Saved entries
┏━━
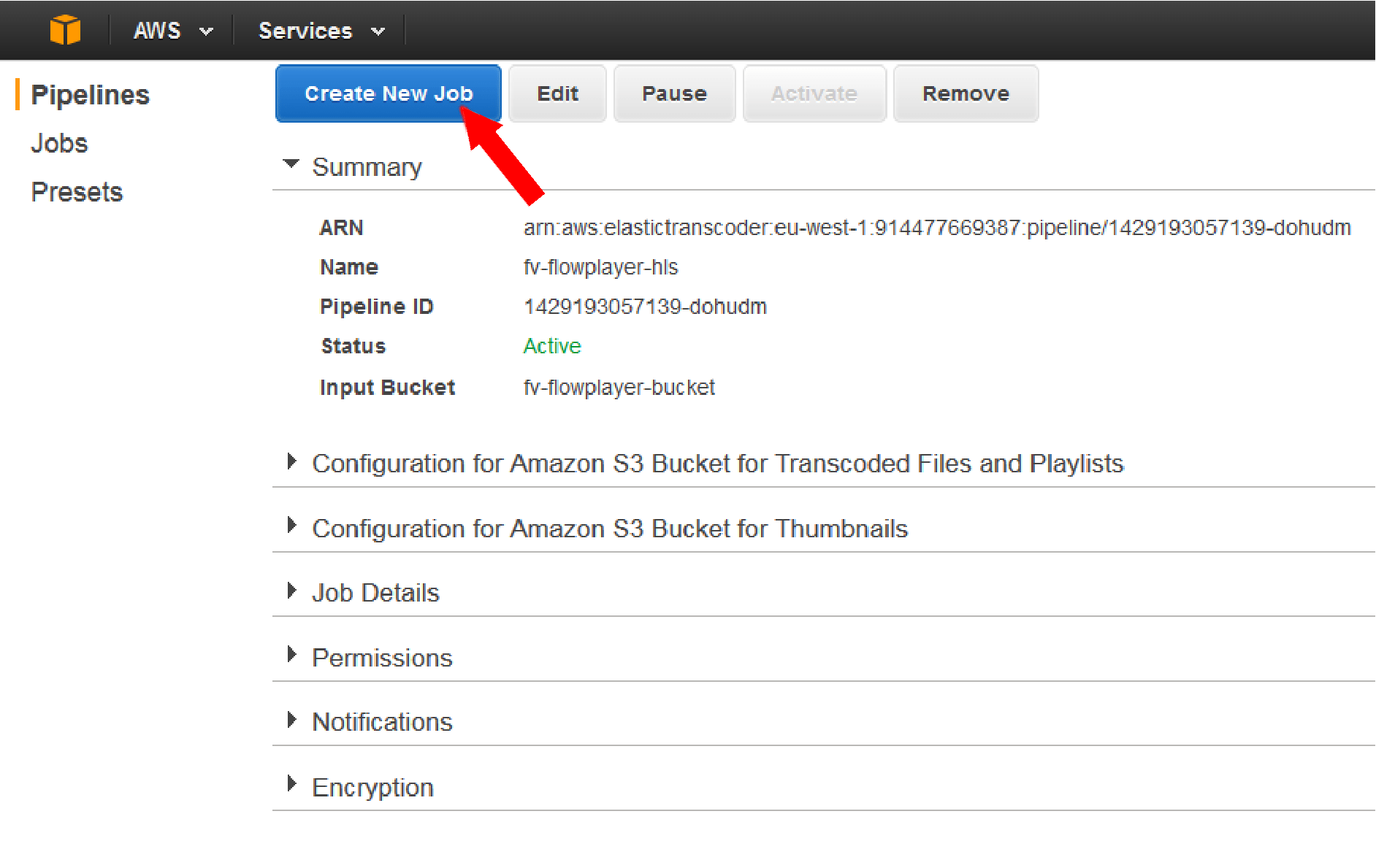Remove the pipeline
1376x868 pixels.
[966, 93]
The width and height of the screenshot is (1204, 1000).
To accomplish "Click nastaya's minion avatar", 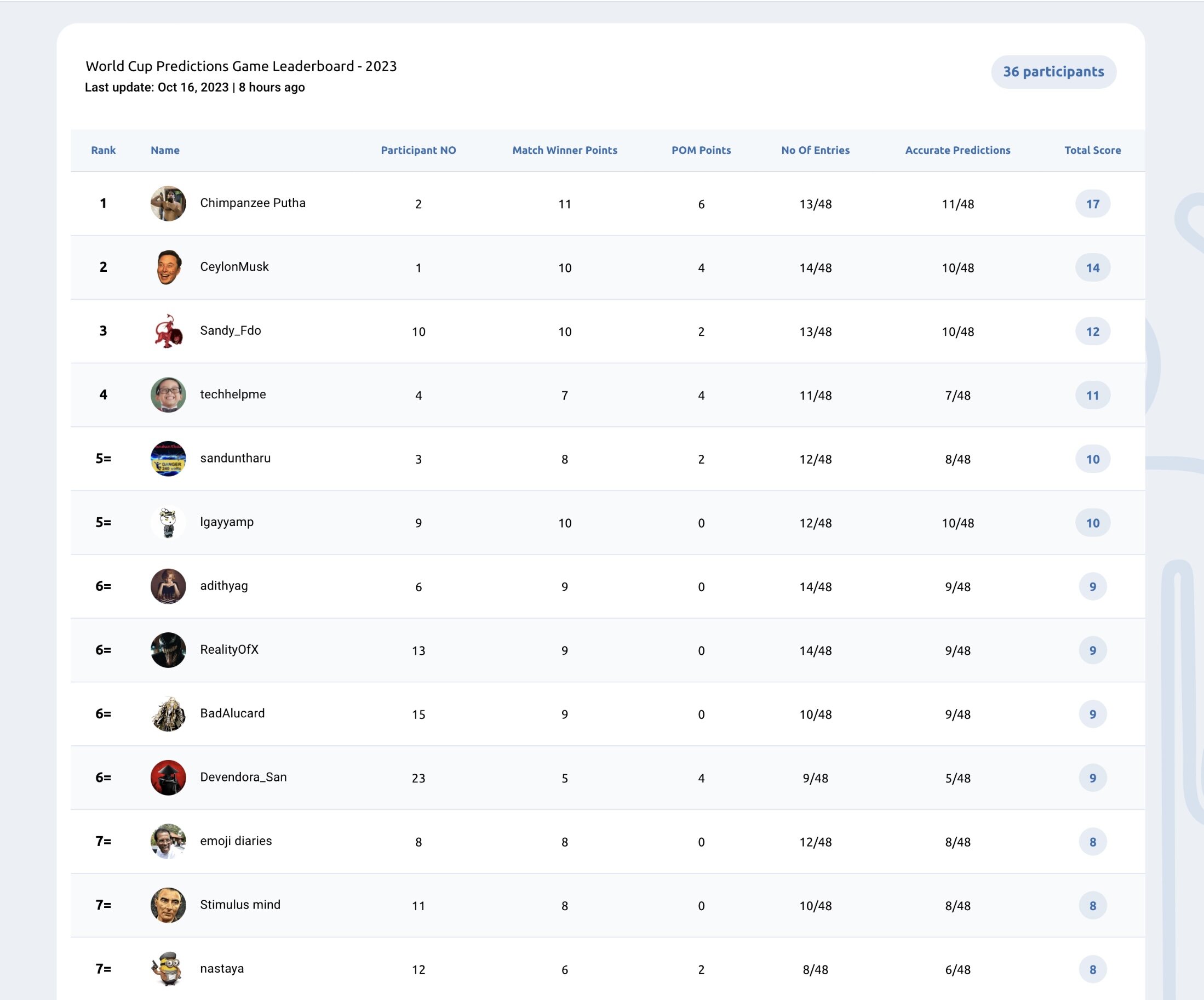I will click(x=168, y=969).
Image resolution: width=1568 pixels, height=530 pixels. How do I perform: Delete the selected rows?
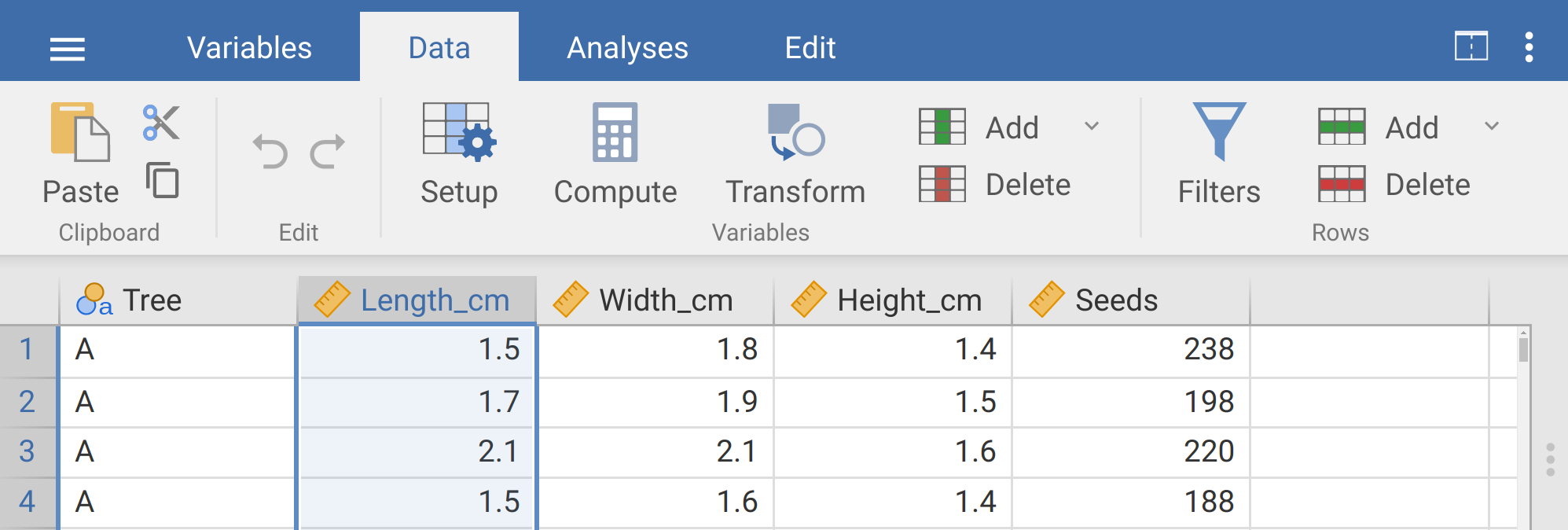(x=1394, y=185)
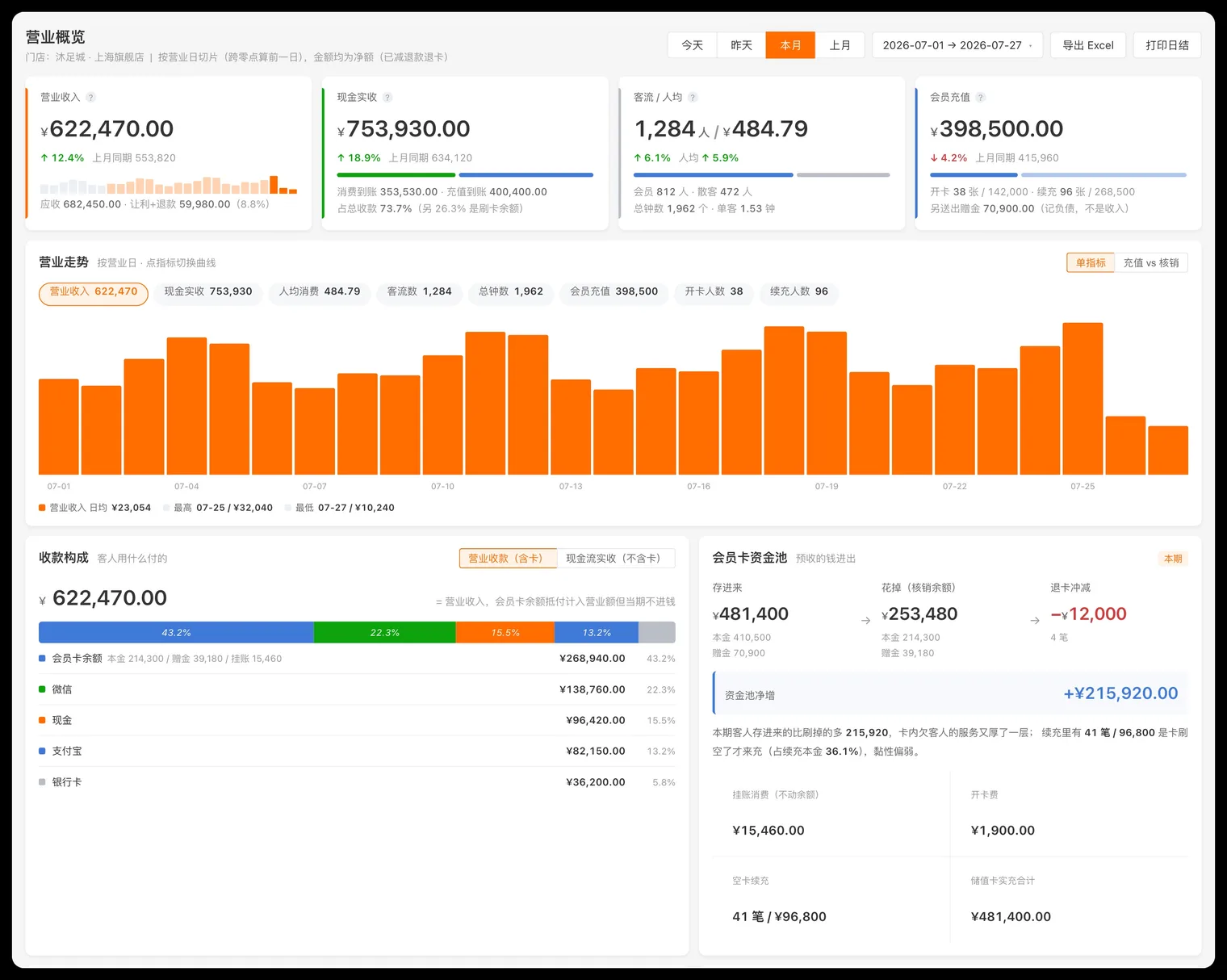
Task: Select 会员充值 398,500 metric chip
Action: tap(614, 291)

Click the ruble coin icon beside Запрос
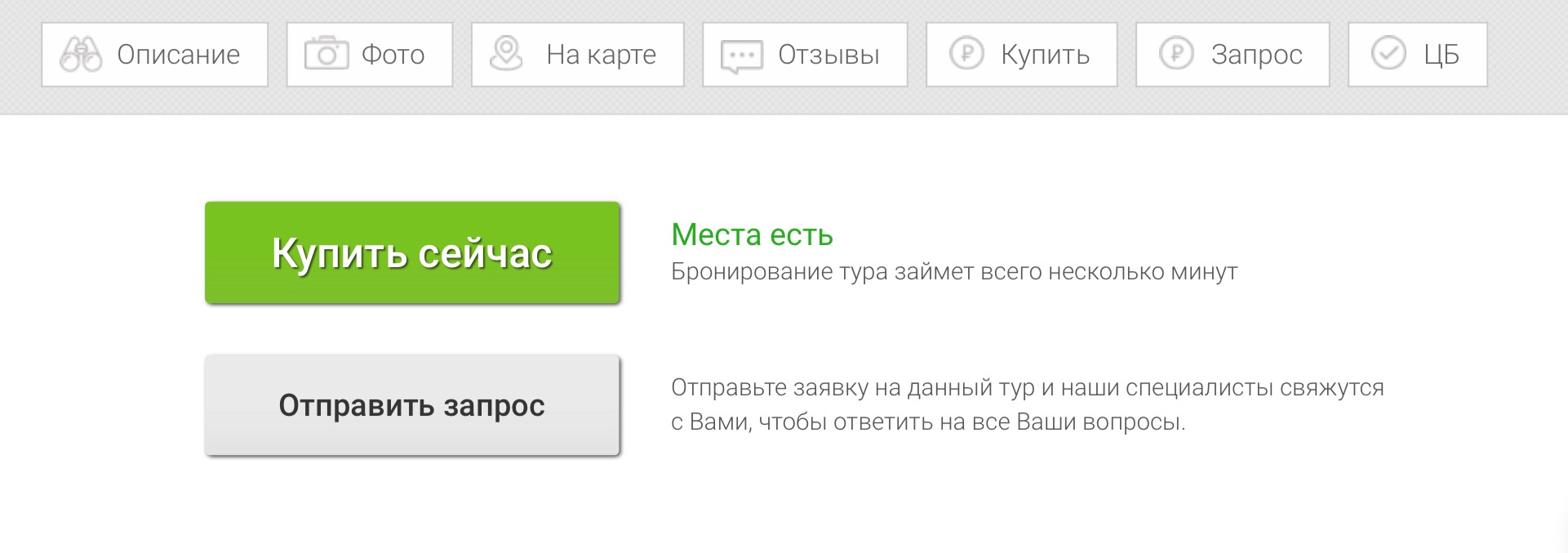click(x=1176, y=54)
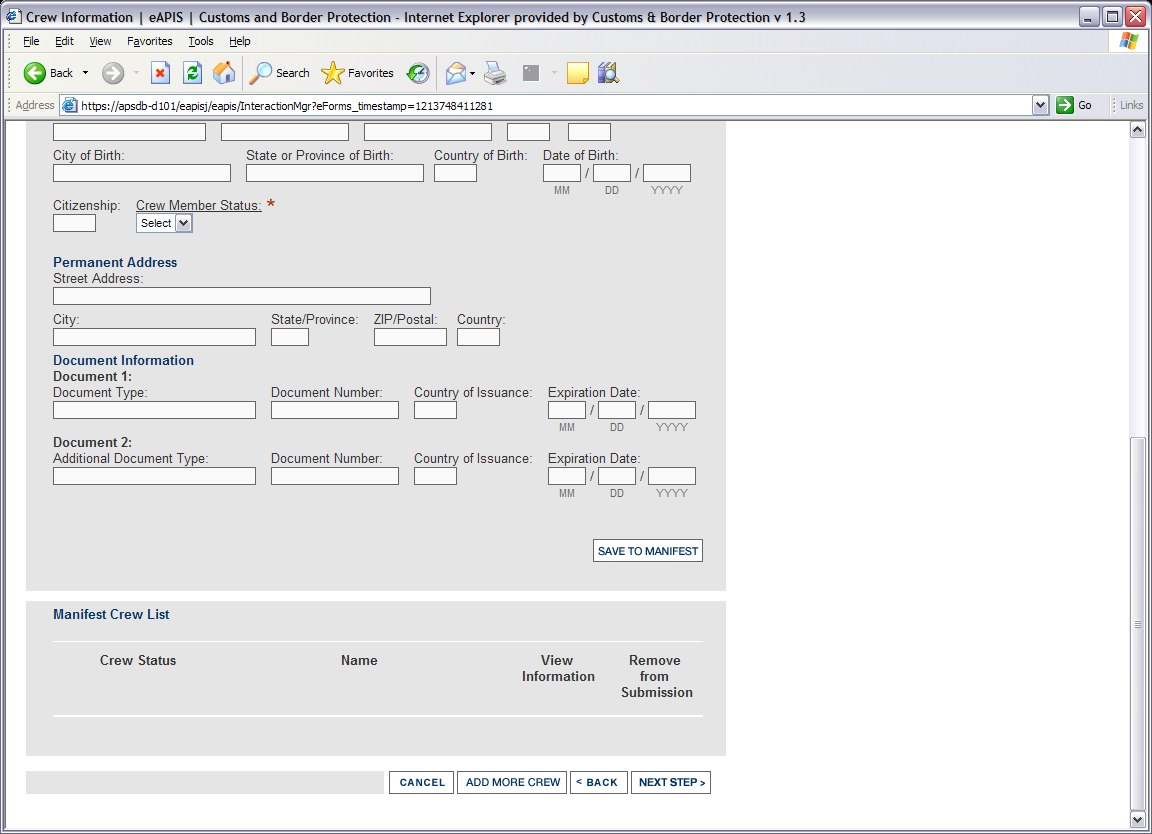This screenshot has height=834, width=1152.
Task: Open the Crew Member Status dropdown
Action: [164, 223]
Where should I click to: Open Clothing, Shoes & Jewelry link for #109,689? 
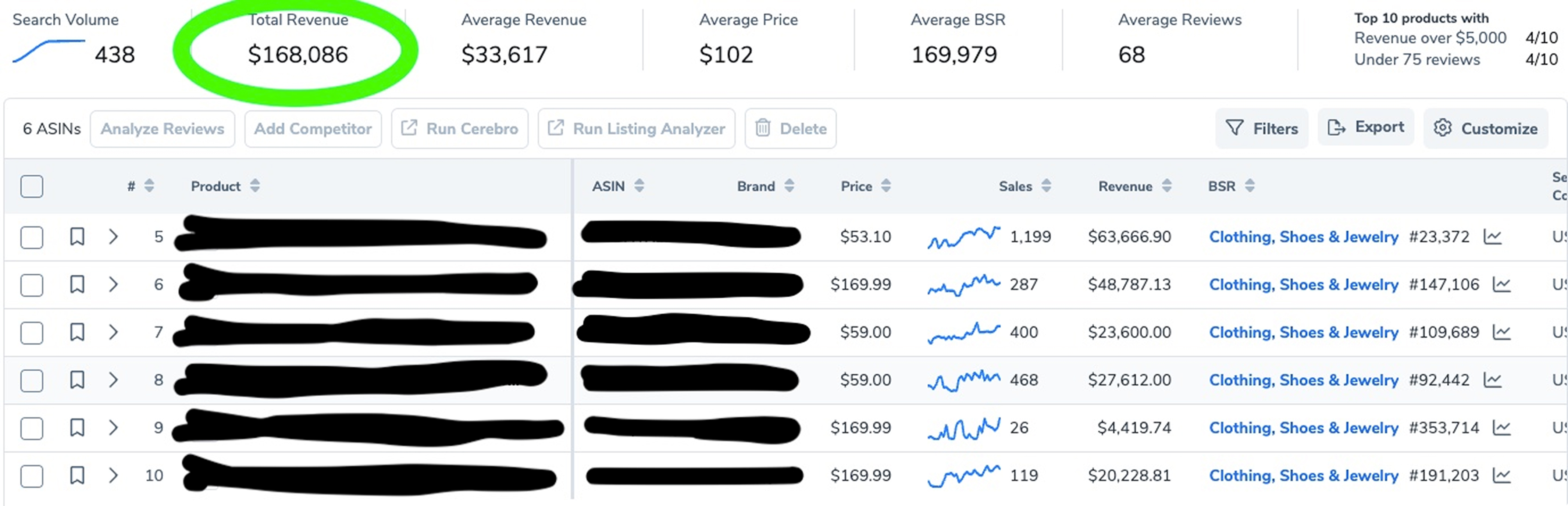coord(1303,332)
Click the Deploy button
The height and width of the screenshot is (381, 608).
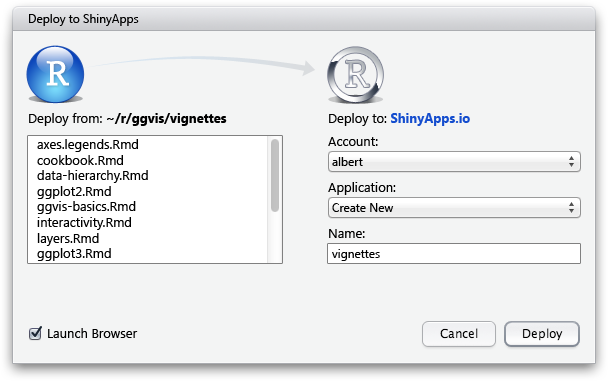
┗━━
Task details: When you reach the line that contains "Click the Deploy button", start reproducing, and continue word for word to the end of the records; skip all pictures.

Answer to this exercise:
Click the Deploy button
The height and width of the screenshot is (381, 608).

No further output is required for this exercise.